→ **DOCUMENT EXCERPT**:
------------------------------------------------

South Africa's surge in Covid-19 cases following the emergence of the omicron variant hasn't overwhelmed hospitals so far, prompting some cautious optimism that the new strain may cause mostly mild illness.
Initial data from South Africa, the epicenter of the outbreak of the omicron variant, are "a bit encouraging regarding the severity," Anthony Fauci, U.S. President Joe Biden's chief medical adviser, said on Sunday. At the same time, he cautioned that it's too early to be definitive.
Scientists and public-health officials are scouring available data to try to predict omicron's impact as many questions about the new strain and its multiple mutations remain unanswered. The variant, now dominant in South Africa, has made its way from Tokyo to Oslo since its discovery was announced on Nov. 25.
The scramble for clarity has led to sometimes conflicting messages about how serious a threat omicron represents.
Moderna Inc. President Stephen Hoge on Sunday said there's a clear risk that existing vaccines will be less effective against omicron, though it's too early to say by how much. Other vaccine developers last week expressed optimism that the shots may retain some efficacy against severe illness.
While the early link between infections and hospitalizations may look encouraging, there also tends to be a time lag between the two occurrences.
Severe symptoms in patients who contracted earlier variants typically developed between one and three weeks after they were diagnosed, according to South Africa's National Institute for Communicable Diseases. The seven-day moving average of daily new cases in the country rose to 10,055 last week, from less than 300 three weeks earlier.
Less Oxygen Needed
Governments around the world, which had hoped for a return to normalcy after two years of pandemic struggles, responded to the new strain by swiftly clamping down on travel.
The U.K. will require all travelers to take a test within 48 hours of their flight, regardless of their vaccination status. France has tightened testing requirements for visitors from outside the European Union. Germany's Angela Merkel, in her last podcast as chancellor, pleaded with people to take the virus seriously and get vaccinated.
"There was almost a knee-jerk response of countries, including the U.S., to block travel from countries in which there were recognizable cases of omicron," Fauci said Monday at a separate event. "That knee-jerk reaction was understandable, it had political and nationalistic aspects to it to protect your country, but you also have to take into consideration your responsibility not only to your country but to the rest of the world."
Omicron has sparked concern that it could evade vaccine-induced protection and frustrate efforts to reopen economies because it shows some 30 or more changes in the spike protein, which the virus uses to lever its way into cells. But several more weeks may elapse before laboratory testing and real-life studies begin to untangle exactly what the mutations mean.
In another encouraging sign, the Steve Biko and Tshwane District Hospital Complex in Pretoria, South Africa, said that most patients in the Covid wards didn't require oxygen. That marks a departure from previous waves.
Fauci said the Biden administration is reevaluating the travel ban on eight southern African countries as more information becomes available. New York City recorded three more cases of the mutation, which has popped up in at least 11 U.S. states. Omicron cases linked to a corporate Christmas party in Oslo may rise to as many as 100, a Norwegian broadcaster reported over the weekend.

------------------------------------------------

→ **PROBLEMS AND TASKS**:
(A) In the omicron article, reproduce the passage from "The scramble for" to "the two occurrences.", changing "vaccine developers" to "drugmakers".
(B) According to the omicron article, what did the Steve Biko and Tshwane District Hospital Complex in Pretoria say about most patients in its Covid wards?
(C) Summarize the omicron article in two sentences.

[Extracted data entries]
------------------------------------------------

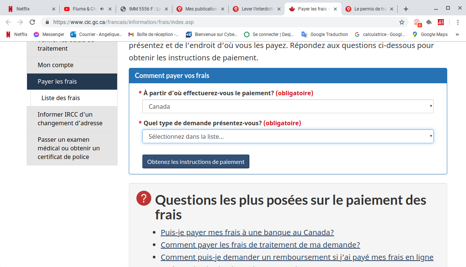
Task: Open a new tab with plus icon
Action: (x=406, y=9)
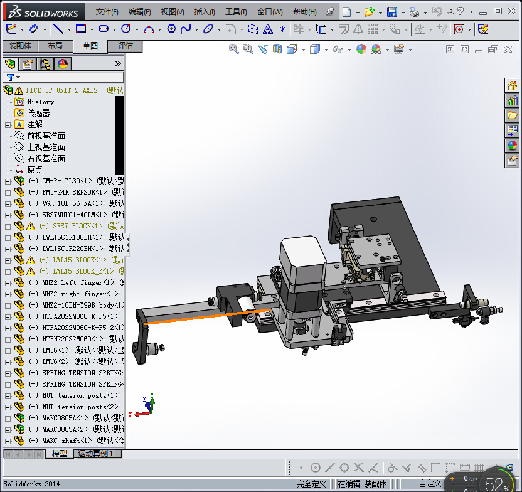Select the 前视基准面 plane in tree
522x492 pixels.
(x=46, y=136)
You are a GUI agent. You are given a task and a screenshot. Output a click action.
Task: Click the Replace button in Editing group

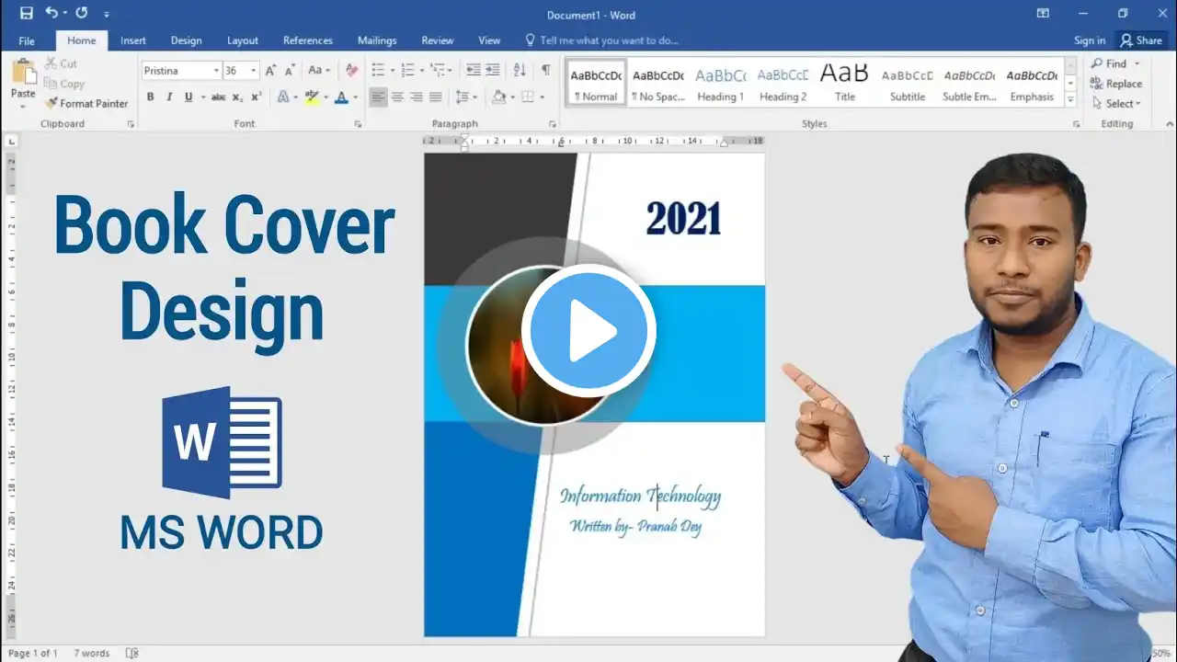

------------------------------------------------

→ **ANSWERS PER TASK**:
(A)
The scramble for clarity has led to sometimes conflicting messages about how serious a threat omicron represents.
Moderna Inc. President Stephen Hoge on Sunday said there's a clear risk that existing vaccines will be less effective against omicron, though it's too early to say by how much. Other drugmakers last week expressed optimism that the shots may retain some efficacy against severe illness.
While the early link between infections and hospitalizations may look encouraging, there also tends to be a time lag between the two occurrences.

(B) Most patients in the Covid wards didn't require oxygen.

(C) South Africa's surge in Covid-19 cases after the emergence of the omicron variant hasn't overwhelmed hospitals so far, and Anthony Fauci called the initial data a bit encouraging regarding severity while cautioning that it's too early to be definitive. Governments responded by clamping down on travel, and several more weeks may pass before testing and studies show what the variant's mutations mean for vaccine protection.